The Court also left a key question unanswered: What if a carrier with, say, a $1 million limit goes bankrupt, and PLIGA contributes only the $300,000 statutory limit? Does the “gap” get assessed to the policyholder for purposes of an Owens-Illinois allocation? Given the statutory scheme and purpose of the PLIGA Act, shouldn’t the limit be deemed “collapsed” to $300,000 for purposes of the allocation? The Court only noted, without analysis, that the trial court had decided the issue against the policyholder. Too bad, since we could use some appellate-level clarity on that question.
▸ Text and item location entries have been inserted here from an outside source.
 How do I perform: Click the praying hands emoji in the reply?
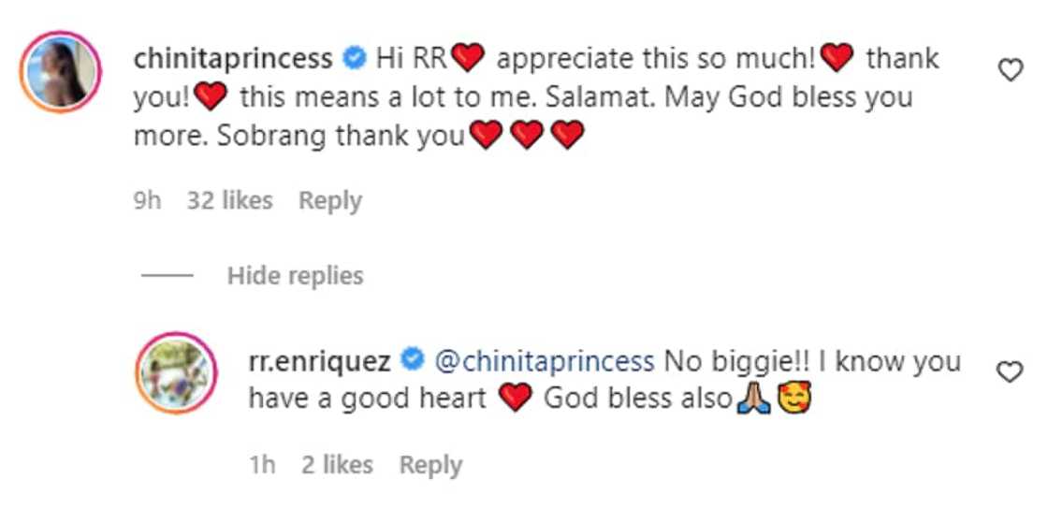pos(753,400)
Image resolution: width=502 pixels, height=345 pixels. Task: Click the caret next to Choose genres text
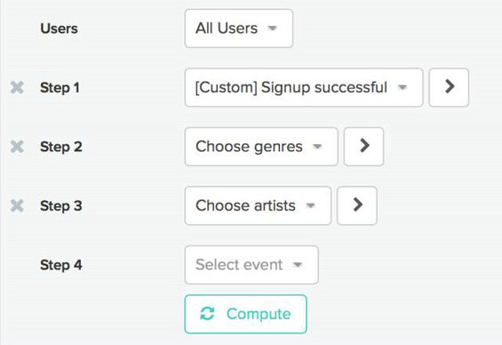(x=317, y=147)
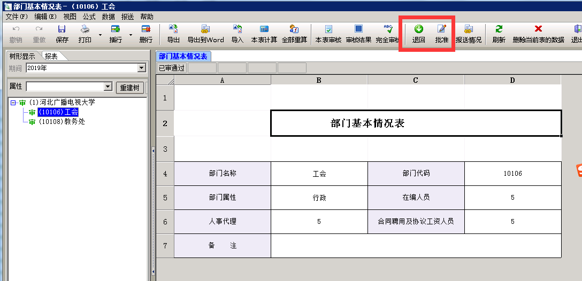Image resolution: width=582 pixels, height=281 pixels.
Task: Collapse the 河北广播电视大学 tree node
Action: pyautogui.click(x=13, y=103)

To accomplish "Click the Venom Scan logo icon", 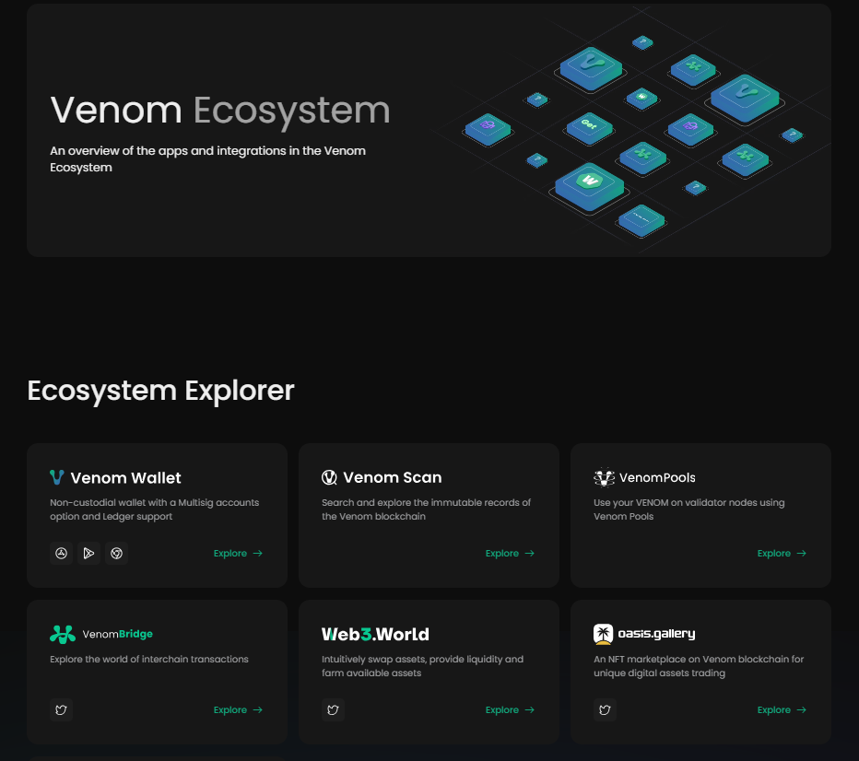I will [x=328, y=477].
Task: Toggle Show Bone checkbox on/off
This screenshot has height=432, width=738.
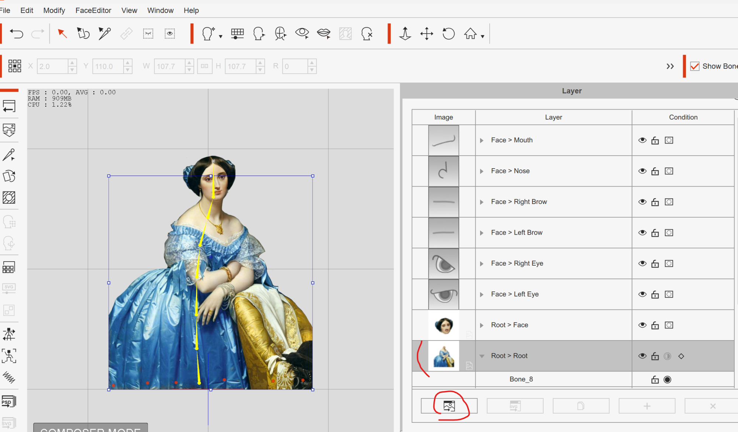Action: pyautogui.click(x=695, y=66)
One last important point about this decision. I wonder whether brokers will face increased liability for recommending carriers that later go bankrupt. If you’re a broker and you’re recommending that coverage be placed with a carrier that isn’t top-rated by Best, you probably want to make sure that you’ve disclosed the publicly known relevant facts about the insurance company’s financial picture to the client, in writing, before the coverage gets placed.